**Try it:**
Within the records, find every line that includes the word "target" and copy it.

**Records:**
--- --- ---

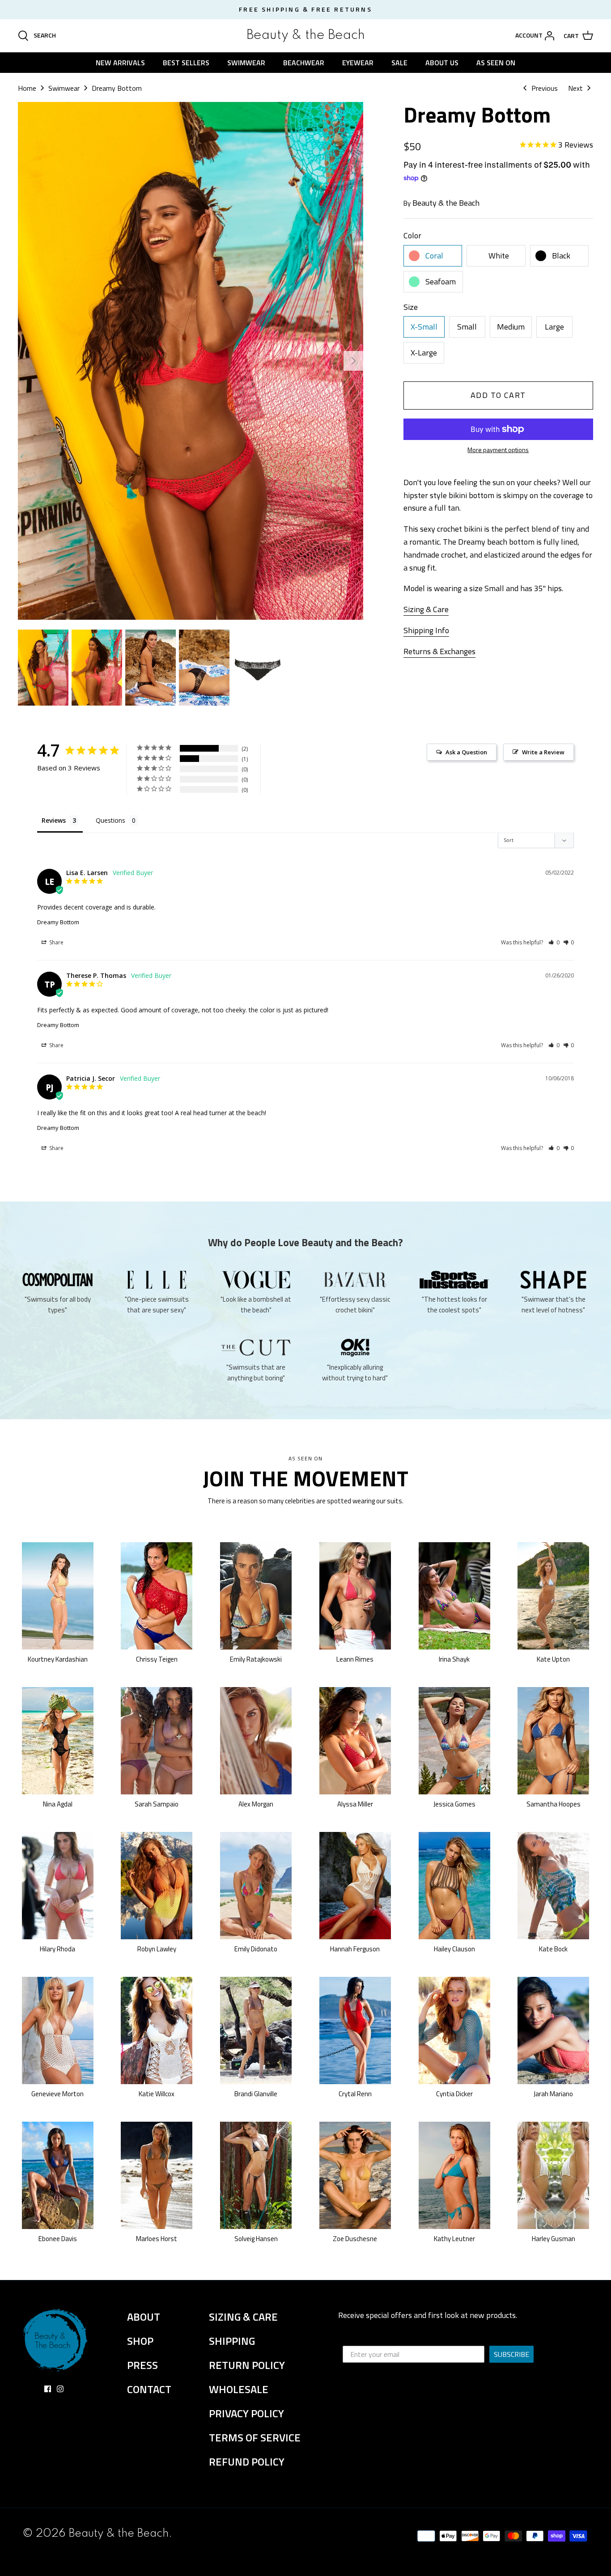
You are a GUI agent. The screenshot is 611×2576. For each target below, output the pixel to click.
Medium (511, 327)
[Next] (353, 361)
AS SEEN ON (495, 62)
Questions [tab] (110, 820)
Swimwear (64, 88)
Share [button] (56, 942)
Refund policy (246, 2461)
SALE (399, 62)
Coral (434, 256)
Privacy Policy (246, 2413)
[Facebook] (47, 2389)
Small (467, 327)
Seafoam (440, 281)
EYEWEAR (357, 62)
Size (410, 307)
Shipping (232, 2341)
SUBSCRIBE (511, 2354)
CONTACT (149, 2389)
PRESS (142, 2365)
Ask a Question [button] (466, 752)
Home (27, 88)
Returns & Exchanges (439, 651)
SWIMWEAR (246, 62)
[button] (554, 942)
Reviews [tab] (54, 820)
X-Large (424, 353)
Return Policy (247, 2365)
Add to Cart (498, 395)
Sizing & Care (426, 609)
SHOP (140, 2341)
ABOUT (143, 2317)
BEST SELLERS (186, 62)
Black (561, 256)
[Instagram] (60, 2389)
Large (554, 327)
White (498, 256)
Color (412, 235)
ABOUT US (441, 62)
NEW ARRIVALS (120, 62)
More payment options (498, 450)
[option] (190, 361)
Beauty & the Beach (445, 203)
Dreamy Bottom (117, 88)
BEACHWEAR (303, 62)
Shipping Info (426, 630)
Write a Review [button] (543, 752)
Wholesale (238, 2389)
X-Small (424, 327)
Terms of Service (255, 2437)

--- --- ---

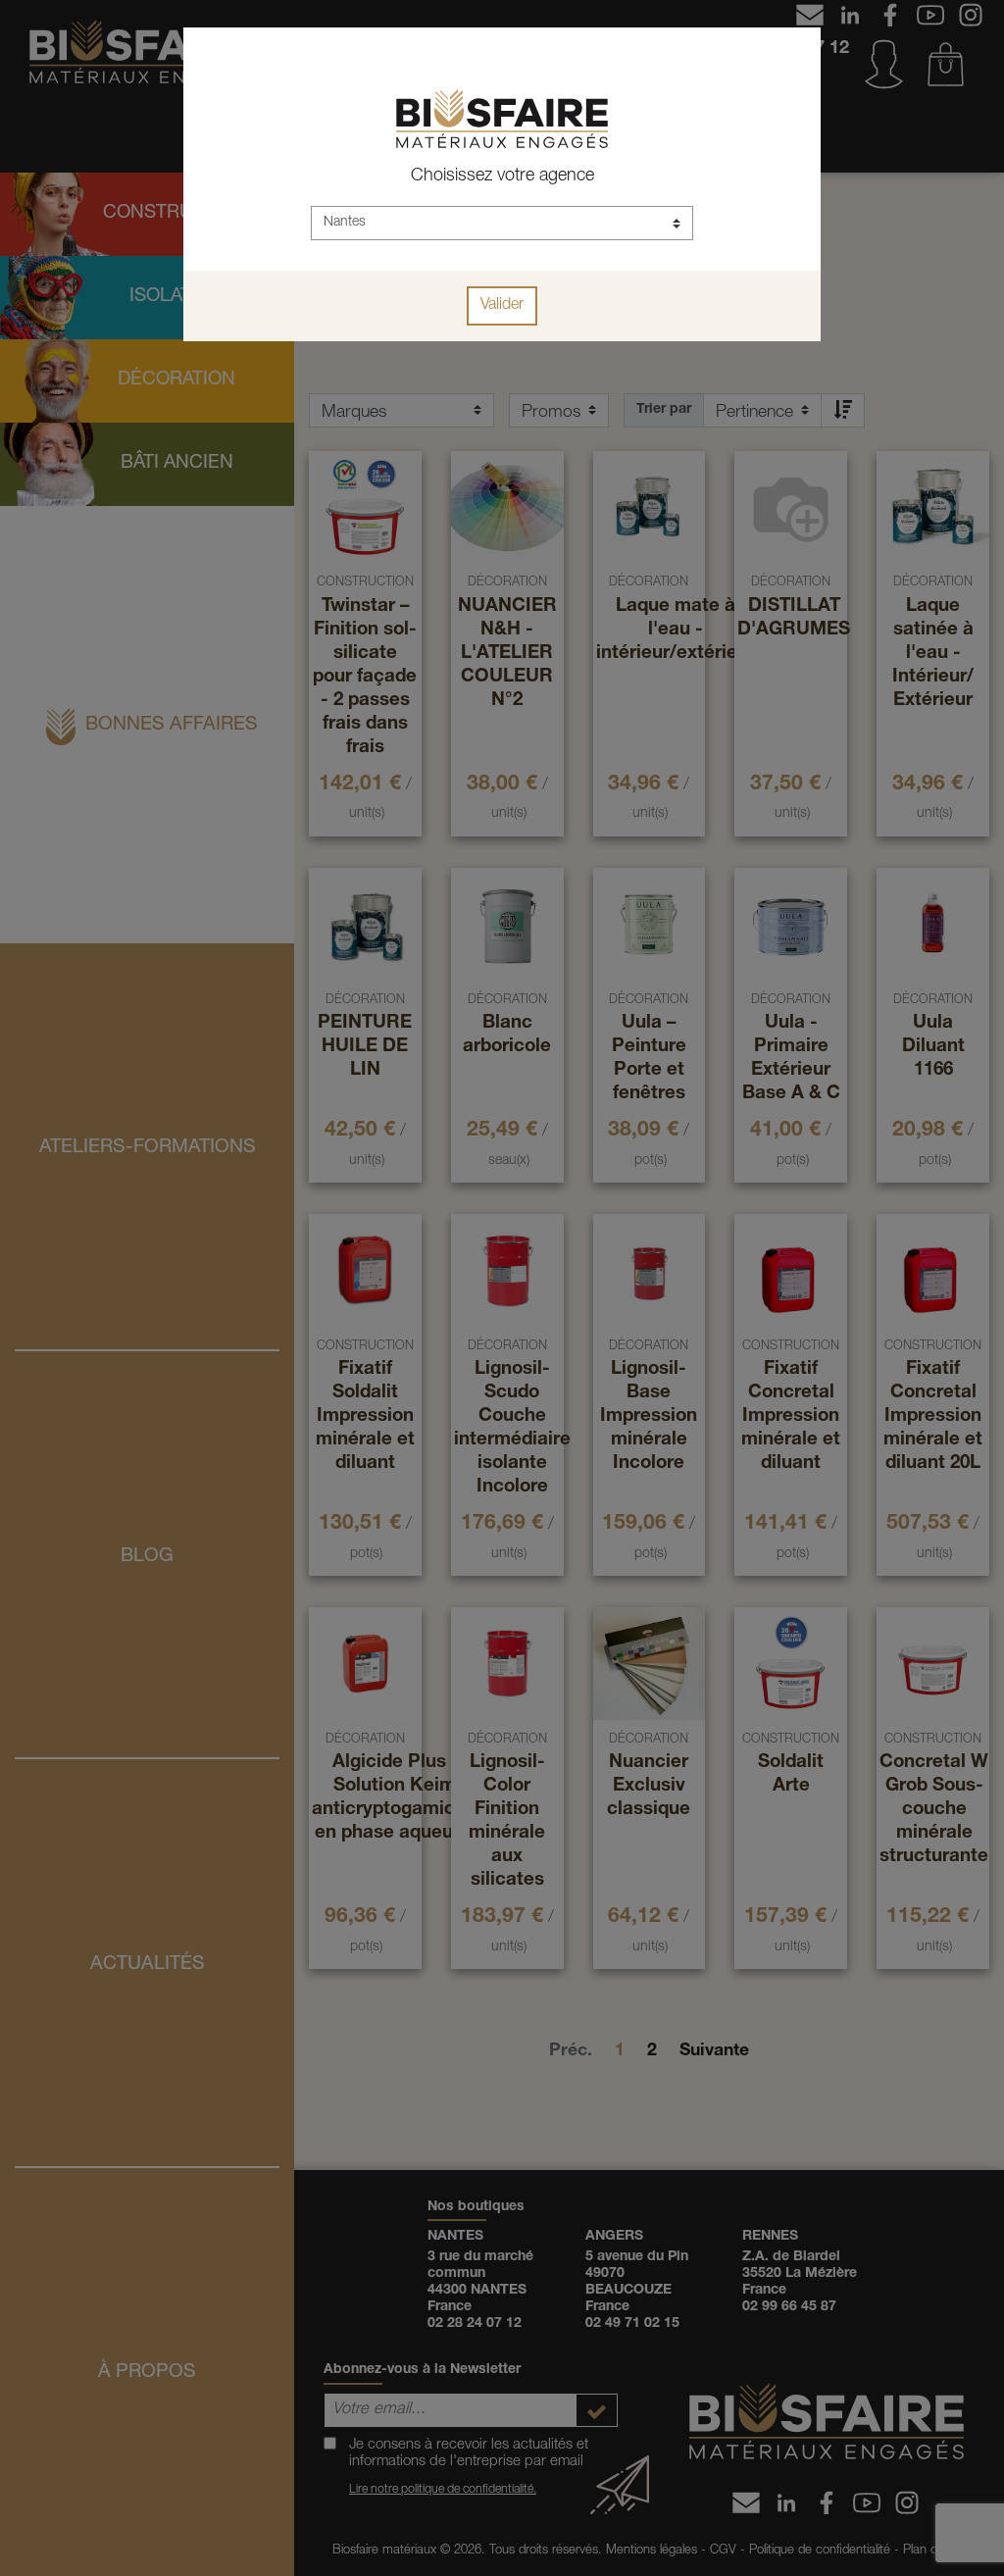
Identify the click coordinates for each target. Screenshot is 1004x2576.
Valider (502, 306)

--- --- ---

**Output below:**
You are a GUI agent. The screenshot is 611×2576. For each target below, output the pixel to click.
Identify the click coordinates for each target. Screenshot is 1004x2576.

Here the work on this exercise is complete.